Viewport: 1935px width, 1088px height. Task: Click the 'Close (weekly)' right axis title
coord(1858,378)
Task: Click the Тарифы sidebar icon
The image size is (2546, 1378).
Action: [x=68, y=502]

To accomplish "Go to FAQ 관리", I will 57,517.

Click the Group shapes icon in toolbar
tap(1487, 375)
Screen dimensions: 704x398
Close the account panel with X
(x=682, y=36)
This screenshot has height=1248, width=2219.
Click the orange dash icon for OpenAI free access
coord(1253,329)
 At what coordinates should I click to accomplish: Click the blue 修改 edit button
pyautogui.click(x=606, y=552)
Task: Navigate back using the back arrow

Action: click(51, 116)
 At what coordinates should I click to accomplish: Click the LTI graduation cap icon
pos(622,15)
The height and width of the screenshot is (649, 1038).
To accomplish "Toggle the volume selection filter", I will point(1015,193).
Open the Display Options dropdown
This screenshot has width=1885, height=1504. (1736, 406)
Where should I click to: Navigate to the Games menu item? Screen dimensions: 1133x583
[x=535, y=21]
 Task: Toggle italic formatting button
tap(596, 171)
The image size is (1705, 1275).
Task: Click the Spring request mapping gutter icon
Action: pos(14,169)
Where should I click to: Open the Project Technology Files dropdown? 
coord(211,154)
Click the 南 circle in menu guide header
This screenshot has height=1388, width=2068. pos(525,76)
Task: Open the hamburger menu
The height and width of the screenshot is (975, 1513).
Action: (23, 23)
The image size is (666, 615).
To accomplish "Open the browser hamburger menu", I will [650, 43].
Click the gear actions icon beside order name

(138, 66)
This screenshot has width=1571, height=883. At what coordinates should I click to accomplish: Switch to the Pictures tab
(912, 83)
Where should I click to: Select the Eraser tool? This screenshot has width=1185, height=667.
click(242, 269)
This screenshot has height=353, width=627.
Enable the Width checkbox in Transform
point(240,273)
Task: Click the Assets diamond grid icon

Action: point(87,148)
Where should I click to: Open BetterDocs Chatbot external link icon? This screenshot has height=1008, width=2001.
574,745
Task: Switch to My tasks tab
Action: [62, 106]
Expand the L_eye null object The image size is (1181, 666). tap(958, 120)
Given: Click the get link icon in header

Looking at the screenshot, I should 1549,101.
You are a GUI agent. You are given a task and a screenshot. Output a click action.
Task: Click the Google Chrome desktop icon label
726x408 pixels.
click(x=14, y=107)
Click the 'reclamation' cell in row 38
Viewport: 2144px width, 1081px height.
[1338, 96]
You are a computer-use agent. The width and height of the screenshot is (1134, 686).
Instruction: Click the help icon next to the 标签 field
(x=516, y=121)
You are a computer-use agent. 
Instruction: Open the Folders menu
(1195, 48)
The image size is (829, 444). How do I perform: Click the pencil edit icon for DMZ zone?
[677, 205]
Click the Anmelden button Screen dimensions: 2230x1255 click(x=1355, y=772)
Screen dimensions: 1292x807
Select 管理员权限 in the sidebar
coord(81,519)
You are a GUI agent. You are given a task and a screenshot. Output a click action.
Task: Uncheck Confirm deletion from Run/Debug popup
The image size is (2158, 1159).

Task instructions: Match on "agent" and copy out every line of the entries that contains it.

Written answer:
You are a GUI agent. You are given a task and a screenshot. Output a click action.
You are a computer-use agent. The width and height of the screenshot is (1134, 686).
You are a computer-use agent. 
You are a GUI agent. You are given a task and a screenshot. Output a click action.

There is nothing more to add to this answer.